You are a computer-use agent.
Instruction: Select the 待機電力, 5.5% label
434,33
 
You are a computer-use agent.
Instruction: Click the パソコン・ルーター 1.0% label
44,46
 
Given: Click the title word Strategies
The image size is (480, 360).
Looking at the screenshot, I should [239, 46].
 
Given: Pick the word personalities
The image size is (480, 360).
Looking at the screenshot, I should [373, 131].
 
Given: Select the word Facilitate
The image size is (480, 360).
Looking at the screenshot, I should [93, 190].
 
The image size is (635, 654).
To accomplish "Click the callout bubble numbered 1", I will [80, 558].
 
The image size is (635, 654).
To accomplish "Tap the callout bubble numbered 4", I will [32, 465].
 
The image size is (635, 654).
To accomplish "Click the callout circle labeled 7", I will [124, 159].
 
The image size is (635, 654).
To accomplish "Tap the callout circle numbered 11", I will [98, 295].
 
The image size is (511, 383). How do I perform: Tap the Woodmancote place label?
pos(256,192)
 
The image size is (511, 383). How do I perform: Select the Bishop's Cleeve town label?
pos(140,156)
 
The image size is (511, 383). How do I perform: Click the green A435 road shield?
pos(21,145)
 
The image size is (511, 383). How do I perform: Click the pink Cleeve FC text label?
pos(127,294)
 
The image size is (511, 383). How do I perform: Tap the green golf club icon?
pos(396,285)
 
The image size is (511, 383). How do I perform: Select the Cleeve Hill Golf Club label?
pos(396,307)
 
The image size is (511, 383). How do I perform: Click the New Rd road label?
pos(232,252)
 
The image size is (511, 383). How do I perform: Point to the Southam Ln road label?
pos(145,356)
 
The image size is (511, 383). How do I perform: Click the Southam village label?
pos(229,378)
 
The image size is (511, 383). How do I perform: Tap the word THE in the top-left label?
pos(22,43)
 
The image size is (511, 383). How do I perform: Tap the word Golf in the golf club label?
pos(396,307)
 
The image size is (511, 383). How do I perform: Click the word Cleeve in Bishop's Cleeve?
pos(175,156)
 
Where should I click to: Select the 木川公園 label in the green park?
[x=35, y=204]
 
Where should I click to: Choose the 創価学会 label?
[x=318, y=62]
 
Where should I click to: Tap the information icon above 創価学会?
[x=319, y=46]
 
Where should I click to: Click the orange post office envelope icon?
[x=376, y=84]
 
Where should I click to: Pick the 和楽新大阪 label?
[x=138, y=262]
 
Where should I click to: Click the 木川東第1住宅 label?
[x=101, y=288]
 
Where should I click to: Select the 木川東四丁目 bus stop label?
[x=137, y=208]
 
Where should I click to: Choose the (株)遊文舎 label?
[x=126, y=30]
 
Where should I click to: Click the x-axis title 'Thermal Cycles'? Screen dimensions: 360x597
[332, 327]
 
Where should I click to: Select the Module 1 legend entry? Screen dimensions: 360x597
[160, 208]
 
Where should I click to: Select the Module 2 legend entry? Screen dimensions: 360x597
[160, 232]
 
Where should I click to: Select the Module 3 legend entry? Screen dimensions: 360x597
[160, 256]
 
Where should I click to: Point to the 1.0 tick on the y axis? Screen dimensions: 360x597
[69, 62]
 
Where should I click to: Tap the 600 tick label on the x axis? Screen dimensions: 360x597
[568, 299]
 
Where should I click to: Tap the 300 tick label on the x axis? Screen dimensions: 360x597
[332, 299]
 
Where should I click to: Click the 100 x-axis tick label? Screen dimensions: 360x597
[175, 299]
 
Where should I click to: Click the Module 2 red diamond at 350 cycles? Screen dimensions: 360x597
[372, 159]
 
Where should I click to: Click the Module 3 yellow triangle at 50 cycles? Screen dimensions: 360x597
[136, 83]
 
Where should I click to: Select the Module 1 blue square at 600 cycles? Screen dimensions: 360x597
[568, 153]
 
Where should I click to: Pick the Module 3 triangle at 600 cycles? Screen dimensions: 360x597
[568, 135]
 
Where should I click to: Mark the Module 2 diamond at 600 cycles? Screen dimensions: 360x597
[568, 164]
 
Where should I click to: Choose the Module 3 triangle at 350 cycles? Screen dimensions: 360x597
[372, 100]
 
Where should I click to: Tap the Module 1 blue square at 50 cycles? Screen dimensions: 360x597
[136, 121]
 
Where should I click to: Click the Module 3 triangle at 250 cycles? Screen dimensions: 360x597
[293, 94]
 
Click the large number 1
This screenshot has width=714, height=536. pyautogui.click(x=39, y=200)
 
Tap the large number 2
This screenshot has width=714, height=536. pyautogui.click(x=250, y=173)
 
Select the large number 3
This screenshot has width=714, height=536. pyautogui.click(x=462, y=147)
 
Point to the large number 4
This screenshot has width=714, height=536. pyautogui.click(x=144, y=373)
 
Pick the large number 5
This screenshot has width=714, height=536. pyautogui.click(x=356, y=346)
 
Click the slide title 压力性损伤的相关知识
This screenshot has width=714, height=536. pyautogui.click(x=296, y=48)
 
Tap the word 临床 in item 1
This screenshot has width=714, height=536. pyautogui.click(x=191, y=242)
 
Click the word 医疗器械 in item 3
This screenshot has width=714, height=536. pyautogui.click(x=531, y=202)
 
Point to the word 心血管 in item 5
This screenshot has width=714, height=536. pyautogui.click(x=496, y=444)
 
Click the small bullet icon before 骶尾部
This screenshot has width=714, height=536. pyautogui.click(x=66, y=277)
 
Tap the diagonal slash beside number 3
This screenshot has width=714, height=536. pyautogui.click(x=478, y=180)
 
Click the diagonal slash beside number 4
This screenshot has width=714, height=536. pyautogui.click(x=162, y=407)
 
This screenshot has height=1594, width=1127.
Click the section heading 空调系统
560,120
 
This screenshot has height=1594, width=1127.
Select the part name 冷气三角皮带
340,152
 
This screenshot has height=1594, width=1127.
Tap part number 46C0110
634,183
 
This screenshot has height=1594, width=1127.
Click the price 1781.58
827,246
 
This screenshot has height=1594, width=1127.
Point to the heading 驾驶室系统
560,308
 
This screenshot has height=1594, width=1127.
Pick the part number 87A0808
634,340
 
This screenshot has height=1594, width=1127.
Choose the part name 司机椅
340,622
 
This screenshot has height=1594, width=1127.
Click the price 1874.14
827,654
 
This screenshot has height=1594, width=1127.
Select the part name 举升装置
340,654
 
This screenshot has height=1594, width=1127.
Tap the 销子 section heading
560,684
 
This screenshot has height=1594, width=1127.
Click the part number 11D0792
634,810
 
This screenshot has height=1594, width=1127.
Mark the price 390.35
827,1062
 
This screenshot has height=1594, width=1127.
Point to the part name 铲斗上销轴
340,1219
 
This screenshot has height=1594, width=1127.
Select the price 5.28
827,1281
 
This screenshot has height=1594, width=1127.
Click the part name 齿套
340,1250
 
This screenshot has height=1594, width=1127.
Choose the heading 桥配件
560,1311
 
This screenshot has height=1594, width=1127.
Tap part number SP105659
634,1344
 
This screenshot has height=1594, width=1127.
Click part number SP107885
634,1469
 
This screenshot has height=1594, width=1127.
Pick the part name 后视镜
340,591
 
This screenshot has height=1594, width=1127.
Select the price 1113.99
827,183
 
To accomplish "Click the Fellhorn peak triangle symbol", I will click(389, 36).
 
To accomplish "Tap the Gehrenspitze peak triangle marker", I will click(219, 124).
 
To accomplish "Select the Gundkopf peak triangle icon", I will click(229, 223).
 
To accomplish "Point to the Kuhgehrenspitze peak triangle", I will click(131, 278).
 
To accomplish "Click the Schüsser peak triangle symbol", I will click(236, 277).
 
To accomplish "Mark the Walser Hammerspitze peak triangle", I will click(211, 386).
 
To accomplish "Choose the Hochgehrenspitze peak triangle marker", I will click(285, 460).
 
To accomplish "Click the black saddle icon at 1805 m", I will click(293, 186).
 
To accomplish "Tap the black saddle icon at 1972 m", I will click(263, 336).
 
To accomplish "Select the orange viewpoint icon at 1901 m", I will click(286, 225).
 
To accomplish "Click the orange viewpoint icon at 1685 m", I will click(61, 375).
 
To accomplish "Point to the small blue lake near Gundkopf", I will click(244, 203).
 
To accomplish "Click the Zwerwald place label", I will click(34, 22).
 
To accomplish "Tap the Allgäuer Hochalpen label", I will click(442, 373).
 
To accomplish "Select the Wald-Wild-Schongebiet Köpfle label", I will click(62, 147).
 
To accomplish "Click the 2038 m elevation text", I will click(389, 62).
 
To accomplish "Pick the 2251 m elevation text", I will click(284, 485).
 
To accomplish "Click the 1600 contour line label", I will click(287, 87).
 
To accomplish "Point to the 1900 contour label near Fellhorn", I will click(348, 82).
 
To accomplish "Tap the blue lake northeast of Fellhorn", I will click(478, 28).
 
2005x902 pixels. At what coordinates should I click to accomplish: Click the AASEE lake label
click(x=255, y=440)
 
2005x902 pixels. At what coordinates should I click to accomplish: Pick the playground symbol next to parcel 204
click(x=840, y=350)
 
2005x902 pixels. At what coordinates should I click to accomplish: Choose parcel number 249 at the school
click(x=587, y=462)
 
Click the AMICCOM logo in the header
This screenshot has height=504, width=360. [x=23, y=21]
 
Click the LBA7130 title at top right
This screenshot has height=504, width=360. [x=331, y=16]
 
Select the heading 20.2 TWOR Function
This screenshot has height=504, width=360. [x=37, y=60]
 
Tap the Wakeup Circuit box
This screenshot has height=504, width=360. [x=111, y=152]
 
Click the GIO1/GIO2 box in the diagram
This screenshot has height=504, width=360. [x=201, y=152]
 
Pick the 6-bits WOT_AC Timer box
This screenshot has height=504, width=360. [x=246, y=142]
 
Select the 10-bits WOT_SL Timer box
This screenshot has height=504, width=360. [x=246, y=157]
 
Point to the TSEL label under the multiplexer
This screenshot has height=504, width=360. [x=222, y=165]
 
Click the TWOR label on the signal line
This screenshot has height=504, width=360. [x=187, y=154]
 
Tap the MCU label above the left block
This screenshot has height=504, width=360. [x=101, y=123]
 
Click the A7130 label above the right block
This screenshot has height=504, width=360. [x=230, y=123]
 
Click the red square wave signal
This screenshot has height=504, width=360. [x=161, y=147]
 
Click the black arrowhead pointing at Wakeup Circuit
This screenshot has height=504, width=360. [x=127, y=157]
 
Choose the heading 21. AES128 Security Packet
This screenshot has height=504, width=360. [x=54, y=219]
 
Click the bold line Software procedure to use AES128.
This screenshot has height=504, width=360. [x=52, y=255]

WRITTEN TASK: Reproduce the lines of the listing above without any changes, starting at the line containing "Where should I click to: Click the orange" and ending at the line containing "[x=126, y=30]".

THE OUTPUT:
Where should I click to: Click the orange post office envelope icon?
[x=376, y=84]
 
Where should I click to: Pick the 和楽新大阪 label?
[x=138, y=262]
 
Where should I click to: Click the 木川東第1住宅 label?
[x=101, y=288]
 
Where should I click to: Select the 木川東四丁目 bus stop label?
[x=137, y=208]
 
Where should I click to: Choose the (株)遊文舎 label?
[x=126, y=30]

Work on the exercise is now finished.